== Source information

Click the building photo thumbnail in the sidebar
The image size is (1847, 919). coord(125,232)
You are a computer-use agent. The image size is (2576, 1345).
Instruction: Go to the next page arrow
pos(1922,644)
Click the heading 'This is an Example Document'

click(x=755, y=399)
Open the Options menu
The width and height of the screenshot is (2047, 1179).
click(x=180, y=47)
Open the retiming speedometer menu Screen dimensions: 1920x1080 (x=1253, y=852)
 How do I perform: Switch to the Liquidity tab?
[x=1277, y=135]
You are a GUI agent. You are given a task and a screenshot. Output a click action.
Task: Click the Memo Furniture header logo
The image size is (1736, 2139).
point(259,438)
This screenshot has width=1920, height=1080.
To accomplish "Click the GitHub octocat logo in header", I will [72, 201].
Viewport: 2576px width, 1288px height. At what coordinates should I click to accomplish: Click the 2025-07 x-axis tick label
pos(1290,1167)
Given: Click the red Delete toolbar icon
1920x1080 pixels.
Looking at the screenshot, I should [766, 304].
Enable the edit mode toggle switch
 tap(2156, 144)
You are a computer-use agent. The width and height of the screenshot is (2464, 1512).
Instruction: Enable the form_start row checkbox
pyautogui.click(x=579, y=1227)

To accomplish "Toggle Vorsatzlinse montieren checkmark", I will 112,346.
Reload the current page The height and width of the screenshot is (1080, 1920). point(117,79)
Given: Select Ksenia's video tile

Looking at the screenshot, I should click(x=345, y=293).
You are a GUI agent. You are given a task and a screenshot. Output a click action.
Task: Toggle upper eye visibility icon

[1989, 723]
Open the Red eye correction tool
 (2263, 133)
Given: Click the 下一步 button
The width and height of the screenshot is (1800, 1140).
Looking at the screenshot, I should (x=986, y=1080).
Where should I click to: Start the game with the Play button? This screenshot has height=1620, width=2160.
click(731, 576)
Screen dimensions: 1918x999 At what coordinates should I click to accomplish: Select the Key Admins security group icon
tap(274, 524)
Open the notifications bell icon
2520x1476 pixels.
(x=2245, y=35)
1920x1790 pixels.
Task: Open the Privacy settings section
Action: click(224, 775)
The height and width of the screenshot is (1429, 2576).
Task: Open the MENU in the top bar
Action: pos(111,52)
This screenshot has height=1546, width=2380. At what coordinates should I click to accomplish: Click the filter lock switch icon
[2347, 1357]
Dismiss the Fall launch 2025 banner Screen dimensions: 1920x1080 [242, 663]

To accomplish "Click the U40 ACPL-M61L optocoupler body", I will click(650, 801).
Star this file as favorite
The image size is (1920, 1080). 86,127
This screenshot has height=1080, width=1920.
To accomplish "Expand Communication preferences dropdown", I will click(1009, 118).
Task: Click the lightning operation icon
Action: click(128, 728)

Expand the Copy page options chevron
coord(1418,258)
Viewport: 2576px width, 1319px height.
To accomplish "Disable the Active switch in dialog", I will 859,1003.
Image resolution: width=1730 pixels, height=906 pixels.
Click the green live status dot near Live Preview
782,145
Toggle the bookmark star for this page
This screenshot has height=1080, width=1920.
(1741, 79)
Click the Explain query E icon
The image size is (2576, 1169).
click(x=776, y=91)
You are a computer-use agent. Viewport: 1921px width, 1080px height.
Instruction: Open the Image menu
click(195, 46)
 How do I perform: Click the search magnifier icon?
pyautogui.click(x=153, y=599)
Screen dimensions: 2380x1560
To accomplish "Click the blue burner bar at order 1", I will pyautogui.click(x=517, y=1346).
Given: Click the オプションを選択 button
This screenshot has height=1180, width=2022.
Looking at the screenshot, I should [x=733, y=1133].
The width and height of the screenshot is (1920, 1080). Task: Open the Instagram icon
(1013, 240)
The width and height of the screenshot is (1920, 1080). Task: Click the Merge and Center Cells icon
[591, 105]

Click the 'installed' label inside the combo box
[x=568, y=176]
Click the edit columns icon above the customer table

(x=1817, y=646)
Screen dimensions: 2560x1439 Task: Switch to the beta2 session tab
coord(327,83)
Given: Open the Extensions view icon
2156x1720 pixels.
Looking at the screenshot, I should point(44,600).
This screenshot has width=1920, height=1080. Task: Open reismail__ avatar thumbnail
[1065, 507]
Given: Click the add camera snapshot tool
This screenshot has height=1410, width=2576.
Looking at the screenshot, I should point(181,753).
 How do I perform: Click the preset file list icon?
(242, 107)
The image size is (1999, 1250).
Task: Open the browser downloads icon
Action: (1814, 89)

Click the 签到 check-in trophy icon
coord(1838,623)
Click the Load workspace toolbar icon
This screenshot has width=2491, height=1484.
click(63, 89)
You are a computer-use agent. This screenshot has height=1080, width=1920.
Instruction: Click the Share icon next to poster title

====

▶ _Required action_: Your reply should contain each entry, copied without alteration.

▶ _Exercise answer_:
Click the building photo thumbnail in the sidebar
The image size is (1847, 919). coord(125,232)
You are a computer-use agent. The image size is (2576, 1345).
Instruction: Go to the next page arrow
pos(1922,644)
Click the heading 'This is an Example Document'

click(x=755, y=399)
Open the Options menu
The width and height of the screenshot is (2047, 1179).
click(x=180, y=47)
Open the retiming speedometer menu Screen dimensions: 1920x1080 (x=1253, y=852)
 How do I perform: Switch to the Liquidity tab?
[x=1277, y=135]
You are a GUI agent. You are given a task and a screenshot. Output a click action.
Task: Click the Memo Furniture header logo
The image size is (1736, 2139).
point(259,438)
This screenshot has width=1920, height=1080.
To accomplish "Click the GitHub octocat logo in header", I will [72, 201].
Viewport: 2576px width, 1288px height. At what coordinates should I click to accomplish: Click the 2025-07 x-axis tick label
pos(1290,1167)
Given: Click the red Delete toolbar icon
1920x1080 pixels.
Looking at the screenshot, I should [766, 304].
Enable the edit mode toggle switch
 tap(2156, 144)
You are a computer-use agent. The width and height of the screenshot is (2464, 1512).
Instruction: Enable the form_start row checkbox
pyautogui.click(x=579, y=1227)

To accomplish "Toggle Vorsatzlinse montieren checkmark", I will 112,346.
Reload the current page The height and width of the screenshot is (1080, 1920). point(117,79)
Given: Select Ksenia's video tile

Looking at the screenshot, I should click(x=345, y=293).
You are a GUI agent. You are given a task and a screenshot. Output a click action.
Task: Toggle upper eye visibility icon

[1989, 723]
Open the Red eye correction tool
 (2263, 133)
Given: Click the 下一步 button
The width and height of the screenshot is (1800, 1140).
Looking at the screenshot, I should (x=986, y=1080).
Where should I click to: Start the game with the Play button? This screenshot has height=1620, width=2160.
click(731, 576)
Screen dimensions: 1918x999 At what coordinates should I click to accomplish: Select the Key Admins security group icon
tap(274, 524)
Open the notifications bell icon
2520x1476 pixels.
(x=2245, y=35)
1920x1790 pixels.
Task: Open the Privacy settings section
Action: click(224, 775)
The height and width of the screenshot is (1429, 2576).
Task: Open the MENU in the top bar
Action: pos(111,52)
This screenshot has height=1546, width=2380. At what coordinates should I click to accomplish: Click the filter lock switch icon
[2347, 1357]
Dismiss the Fall launch 2025 banner Screen dimensions: 1920x1080 [242, 663]

To accomplish "Click the U40 ACPL-M61L optocoupler body", I will click(650, 801).
Star this file as favorite
The image size is (1920, 1080). 86,127
This screenshot has height=1080, width=1920.
To accomplish "Expand Communication preferences dropdown", I will click(1009, 118).
Task: Click the lightning operation icon
Action: click(128, 728)

Expand the Copy page options chevron
coord(1418,258)
Viewport: 2576px width, 1319px height.
To accomplish "Disable the Active switch in dialog", I will 859,1003.
Image resolution: width=1730 pixels, height=906 pixels.
Click the green live status dot near Live Preview
782,145
Toggle the bookmark star for this page
This screenshot has height=1080, width=1920.
(1741, 79)
Click the Explain query E icon
The image size is (2576, 1169).
click(x=776, y=91)
You are a computer-use agent. Viewport: 1921px width, 1080px height.
Instruction: Open the Image menu
click(195, 46)
 How do I perform: Click the search magnifier icon?
pyautogui.click(x=153, y=599)
Screen dimensions: 2380x1560
To accomplish "Click the blue burner bar at order 1", I will pyautogui.click(x=517, y=1346).
Given: Click the オプションを選択 button
This screenshot has height=1180, width=2022.
Looking at the screenshot, I should [x=733, y=1133].
The width and height of the screenshot is (1920, 1080). Task: Open the Instagram icon
(1013, 240)
The width and height of the screenshot is (1920, 1080). Task: Click the Merge and Center Cells icon
[591, 105]

Click the 'installed' label inside the combo box
[x=568, y=176]
Click the edit columns icon above the customer table

(x=1817, y=646)
Screen dimensions: 2560x1439 Task: Switch to the beta2 session tab
coord(327,83)
Given: Open the Extensions view icon
2156x1720 pixels.
Looking at the screenshot, I should point(44,600).
This screenshot has width=1920, height=1080. Task: Open reismail__ avatar thumbnail
[1065, 507]
Given: Click the add camera snapshot tool
This screenshot has height=1410, width=2576.
Looking at the screenshot, I should point(181,753).
 How do I perform: Click the preset file list icon?
(242, 107)
The image size is (1999, 1250).
Task: Open the browser downloads icon
Action: (1814, 89)

Click the 签到 check-in trophy icon
coord(1838,623)
Click the Load workspace toolbar icon
This screenshot has width=2491, height=1484.
click(63, 89)
You are a computer-use agent. This screenshot has height=1080, width=1920.
Instruction: Click the Share icon next to poster title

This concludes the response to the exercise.